### Work order
Here are the records. Write out exactly the lines between the one holding "Select the 350" and the one holding "You are a computer-use agent. Screen dimensions: 818x598", inclusive.

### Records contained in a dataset
::::

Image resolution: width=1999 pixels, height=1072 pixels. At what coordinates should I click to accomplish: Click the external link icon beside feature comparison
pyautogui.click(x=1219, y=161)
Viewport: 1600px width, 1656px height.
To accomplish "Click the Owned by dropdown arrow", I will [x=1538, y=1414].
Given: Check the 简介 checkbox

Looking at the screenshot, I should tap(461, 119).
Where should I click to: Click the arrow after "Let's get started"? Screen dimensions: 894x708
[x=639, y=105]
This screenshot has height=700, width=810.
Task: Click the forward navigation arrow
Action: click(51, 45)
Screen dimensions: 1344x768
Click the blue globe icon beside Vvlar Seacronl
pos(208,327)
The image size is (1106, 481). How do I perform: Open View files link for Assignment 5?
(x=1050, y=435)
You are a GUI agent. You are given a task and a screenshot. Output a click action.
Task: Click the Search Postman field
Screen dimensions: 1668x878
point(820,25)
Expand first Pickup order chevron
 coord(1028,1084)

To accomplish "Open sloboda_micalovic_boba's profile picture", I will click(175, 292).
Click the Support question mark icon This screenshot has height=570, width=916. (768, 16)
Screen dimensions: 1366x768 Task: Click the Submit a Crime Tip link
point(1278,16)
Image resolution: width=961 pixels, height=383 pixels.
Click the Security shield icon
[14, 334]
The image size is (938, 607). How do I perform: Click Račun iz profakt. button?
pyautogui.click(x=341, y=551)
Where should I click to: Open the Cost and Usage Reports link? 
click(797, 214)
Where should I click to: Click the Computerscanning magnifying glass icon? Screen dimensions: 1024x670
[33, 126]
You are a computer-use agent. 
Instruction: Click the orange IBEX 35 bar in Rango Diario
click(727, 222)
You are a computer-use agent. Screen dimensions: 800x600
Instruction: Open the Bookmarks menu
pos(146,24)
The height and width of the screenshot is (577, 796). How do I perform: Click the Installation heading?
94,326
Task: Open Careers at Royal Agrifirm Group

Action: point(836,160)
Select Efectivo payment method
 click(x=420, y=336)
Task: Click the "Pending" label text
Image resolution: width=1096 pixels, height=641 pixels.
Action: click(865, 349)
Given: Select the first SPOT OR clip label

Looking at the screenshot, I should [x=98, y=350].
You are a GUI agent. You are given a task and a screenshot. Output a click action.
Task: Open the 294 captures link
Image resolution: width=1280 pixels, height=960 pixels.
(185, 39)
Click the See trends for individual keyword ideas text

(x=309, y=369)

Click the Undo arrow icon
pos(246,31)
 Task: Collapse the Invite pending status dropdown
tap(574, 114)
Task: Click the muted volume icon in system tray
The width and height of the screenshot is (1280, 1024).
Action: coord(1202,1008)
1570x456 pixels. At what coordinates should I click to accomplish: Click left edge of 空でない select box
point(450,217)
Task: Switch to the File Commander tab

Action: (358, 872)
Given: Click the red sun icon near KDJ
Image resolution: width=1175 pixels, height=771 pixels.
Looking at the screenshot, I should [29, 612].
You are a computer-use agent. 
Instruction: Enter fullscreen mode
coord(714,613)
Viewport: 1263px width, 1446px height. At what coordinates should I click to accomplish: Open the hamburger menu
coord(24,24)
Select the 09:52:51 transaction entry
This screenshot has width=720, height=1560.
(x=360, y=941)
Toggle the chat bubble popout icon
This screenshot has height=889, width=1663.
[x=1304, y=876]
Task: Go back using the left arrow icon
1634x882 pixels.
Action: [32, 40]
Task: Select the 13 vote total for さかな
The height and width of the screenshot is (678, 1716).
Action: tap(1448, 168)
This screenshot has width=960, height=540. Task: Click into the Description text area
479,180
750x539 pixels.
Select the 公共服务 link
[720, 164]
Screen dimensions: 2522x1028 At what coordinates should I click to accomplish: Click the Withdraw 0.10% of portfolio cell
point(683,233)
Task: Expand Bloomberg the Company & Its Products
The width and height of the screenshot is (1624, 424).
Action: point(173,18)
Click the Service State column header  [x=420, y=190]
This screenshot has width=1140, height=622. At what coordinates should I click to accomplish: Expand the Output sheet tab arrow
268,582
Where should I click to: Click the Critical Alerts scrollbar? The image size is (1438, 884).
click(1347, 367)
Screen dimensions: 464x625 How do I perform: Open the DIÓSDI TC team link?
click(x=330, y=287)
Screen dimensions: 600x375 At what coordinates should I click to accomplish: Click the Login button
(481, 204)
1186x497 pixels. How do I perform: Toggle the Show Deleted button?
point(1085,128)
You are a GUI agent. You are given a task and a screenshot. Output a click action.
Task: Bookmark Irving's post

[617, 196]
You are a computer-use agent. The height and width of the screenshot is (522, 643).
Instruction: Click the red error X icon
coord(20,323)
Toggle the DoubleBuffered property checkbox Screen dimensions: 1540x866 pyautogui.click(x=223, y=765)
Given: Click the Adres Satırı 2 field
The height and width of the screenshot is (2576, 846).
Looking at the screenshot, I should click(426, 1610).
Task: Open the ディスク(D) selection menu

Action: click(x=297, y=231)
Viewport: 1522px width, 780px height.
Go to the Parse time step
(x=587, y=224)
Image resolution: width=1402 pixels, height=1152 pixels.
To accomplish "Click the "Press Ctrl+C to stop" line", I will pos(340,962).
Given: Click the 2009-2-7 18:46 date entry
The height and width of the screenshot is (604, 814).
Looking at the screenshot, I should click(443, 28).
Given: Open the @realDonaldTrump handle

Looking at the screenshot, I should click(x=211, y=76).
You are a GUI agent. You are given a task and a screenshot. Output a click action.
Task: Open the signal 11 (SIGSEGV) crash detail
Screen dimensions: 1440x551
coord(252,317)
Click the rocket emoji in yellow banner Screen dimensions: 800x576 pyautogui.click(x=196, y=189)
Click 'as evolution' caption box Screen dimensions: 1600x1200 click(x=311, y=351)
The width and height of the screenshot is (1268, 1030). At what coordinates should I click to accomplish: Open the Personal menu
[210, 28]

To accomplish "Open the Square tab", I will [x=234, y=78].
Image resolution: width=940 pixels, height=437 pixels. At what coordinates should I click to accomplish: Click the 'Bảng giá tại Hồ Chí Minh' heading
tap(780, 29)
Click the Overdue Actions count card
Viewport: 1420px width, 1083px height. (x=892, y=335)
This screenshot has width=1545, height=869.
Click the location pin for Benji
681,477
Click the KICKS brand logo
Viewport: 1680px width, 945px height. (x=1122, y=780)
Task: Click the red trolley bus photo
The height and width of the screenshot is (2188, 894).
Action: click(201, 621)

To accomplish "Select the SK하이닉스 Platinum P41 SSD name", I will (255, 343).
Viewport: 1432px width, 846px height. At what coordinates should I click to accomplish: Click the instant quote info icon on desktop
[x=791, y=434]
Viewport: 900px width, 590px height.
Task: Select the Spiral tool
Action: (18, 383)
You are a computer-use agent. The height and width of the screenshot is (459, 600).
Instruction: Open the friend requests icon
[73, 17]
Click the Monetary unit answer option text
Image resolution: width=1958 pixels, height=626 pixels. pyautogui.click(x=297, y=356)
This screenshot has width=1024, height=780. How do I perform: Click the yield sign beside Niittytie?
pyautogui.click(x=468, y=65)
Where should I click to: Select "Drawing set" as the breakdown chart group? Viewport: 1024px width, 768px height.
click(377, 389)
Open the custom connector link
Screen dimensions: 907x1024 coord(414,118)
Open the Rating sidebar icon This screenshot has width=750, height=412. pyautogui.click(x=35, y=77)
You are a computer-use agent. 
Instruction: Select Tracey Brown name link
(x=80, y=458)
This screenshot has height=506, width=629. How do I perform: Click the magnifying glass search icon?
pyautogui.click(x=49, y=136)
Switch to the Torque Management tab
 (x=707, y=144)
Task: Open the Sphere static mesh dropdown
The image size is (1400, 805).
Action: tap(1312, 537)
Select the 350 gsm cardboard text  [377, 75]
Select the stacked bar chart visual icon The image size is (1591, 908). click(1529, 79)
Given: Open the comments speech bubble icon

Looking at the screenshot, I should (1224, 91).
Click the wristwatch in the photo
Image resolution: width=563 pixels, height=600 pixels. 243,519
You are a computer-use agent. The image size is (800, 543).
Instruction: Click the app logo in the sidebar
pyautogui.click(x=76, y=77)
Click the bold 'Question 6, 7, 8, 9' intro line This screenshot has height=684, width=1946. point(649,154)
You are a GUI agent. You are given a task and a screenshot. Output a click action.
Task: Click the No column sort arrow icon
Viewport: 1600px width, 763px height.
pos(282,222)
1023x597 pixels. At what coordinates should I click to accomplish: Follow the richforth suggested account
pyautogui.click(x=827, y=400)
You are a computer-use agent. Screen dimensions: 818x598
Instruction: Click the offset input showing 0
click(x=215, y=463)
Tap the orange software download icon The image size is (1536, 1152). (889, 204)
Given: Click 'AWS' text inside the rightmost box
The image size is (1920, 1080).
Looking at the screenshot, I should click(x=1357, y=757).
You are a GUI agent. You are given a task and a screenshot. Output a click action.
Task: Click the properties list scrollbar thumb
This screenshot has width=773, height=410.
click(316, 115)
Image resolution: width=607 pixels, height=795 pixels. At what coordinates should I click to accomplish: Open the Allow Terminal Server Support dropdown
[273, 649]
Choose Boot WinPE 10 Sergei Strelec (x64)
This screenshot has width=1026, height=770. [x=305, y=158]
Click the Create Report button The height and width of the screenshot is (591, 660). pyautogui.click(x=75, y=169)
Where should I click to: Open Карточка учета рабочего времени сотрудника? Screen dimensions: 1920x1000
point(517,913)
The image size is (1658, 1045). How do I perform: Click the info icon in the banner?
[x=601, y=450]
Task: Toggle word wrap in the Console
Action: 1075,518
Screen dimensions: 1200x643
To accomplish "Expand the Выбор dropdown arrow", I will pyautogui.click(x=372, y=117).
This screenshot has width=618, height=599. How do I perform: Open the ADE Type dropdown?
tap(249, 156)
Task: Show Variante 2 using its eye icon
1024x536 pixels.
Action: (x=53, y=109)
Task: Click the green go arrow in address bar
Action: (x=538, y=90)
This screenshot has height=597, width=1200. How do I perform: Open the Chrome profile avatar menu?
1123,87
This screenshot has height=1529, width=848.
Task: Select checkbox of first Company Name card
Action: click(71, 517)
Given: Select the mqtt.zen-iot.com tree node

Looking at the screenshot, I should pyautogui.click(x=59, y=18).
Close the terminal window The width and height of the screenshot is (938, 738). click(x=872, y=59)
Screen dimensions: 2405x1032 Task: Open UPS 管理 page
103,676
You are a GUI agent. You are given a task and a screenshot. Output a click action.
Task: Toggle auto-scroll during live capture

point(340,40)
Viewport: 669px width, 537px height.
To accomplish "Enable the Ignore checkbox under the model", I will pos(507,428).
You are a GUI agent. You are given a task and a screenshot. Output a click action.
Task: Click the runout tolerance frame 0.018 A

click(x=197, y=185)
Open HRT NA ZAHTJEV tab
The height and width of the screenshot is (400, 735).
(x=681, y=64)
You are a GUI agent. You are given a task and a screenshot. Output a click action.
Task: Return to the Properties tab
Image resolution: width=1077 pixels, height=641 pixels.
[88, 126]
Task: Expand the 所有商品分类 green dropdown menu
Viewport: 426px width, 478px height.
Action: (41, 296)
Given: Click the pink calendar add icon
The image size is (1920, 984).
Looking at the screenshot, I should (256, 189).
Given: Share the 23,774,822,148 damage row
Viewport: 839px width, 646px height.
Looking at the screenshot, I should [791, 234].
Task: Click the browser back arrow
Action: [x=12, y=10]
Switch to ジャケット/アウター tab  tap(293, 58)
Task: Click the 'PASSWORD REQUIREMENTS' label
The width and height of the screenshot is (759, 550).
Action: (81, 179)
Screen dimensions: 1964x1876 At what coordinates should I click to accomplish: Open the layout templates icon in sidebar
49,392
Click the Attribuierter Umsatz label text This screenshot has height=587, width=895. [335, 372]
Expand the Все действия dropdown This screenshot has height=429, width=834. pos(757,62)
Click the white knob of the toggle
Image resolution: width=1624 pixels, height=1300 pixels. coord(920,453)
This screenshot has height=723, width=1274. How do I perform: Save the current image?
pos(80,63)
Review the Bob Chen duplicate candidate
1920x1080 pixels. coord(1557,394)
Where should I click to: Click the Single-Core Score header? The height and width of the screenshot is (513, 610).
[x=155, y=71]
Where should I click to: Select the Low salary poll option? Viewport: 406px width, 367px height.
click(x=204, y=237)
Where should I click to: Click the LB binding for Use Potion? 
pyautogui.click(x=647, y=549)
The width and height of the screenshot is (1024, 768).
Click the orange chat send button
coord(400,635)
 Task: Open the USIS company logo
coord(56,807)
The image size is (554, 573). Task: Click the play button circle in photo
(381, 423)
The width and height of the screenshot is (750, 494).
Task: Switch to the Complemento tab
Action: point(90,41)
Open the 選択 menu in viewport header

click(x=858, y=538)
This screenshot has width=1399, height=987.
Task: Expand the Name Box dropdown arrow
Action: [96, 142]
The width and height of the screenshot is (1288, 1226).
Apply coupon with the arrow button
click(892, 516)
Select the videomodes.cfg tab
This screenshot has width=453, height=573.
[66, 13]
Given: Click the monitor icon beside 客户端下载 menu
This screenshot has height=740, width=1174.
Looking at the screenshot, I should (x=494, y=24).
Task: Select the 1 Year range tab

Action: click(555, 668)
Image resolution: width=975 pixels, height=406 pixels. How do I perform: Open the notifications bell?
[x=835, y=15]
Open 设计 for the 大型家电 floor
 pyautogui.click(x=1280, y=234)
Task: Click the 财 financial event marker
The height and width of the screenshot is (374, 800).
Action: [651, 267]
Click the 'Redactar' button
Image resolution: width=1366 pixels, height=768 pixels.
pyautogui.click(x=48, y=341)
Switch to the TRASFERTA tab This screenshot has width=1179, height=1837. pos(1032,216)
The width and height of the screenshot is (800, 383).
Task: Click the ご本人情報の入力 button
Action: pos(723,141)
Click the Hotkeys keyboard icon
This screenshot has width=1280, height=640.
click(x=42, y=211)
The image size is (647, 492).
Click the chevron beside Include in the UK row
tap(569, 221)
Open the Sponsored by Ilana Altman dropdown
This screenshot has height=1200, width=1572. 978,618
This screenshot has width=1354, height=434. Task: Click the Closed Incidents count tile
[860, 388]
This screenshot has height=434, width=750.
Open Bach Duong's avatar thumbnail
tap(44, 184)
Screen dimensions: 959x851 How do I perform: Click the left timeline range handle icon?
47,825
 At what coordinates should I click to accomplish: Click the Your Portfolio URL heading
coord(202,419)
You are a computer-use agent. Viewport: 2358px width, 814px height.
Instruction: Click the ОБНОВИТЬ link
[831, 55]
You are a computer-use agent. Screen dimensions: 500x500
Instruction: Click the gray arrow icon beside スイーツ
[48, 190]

::::

### Task result
Select the 350 gsm cardboard text  [377, 75]
Select the stacked bar chart visual icon The image size is (1591, 908). click(1529, 79)
Given: Open the comments speech bubble icon

Looking at the screenshot, I should (1224, 91).
Click the wristwatch in the photo
Image resolution: width=563 pixels, height=600 pixels. 243,519
You are a computer-use agent. The image size is (800, 543).
Instruction: Click the app logo in the sidebar
pyautogui.click(x=76, y=77)
Click the bold 'Question 6, 7, 8, 9' intro line This screenshot has height=684, width=1946. point(649,154)
You are a GUI agent. You are given a task and a screenshot. Output a click action.
Task: Click the No column sort arrow icon
Viewport: 1600px width, 763px height.
pos(282,222)
1023x597 pixels. At what coordinates should I click to accomplish: Follow the richforth suggested account
pyautogui.click(x=827, y=400)
You are a computer-use agent. Screen dimensions: 818x598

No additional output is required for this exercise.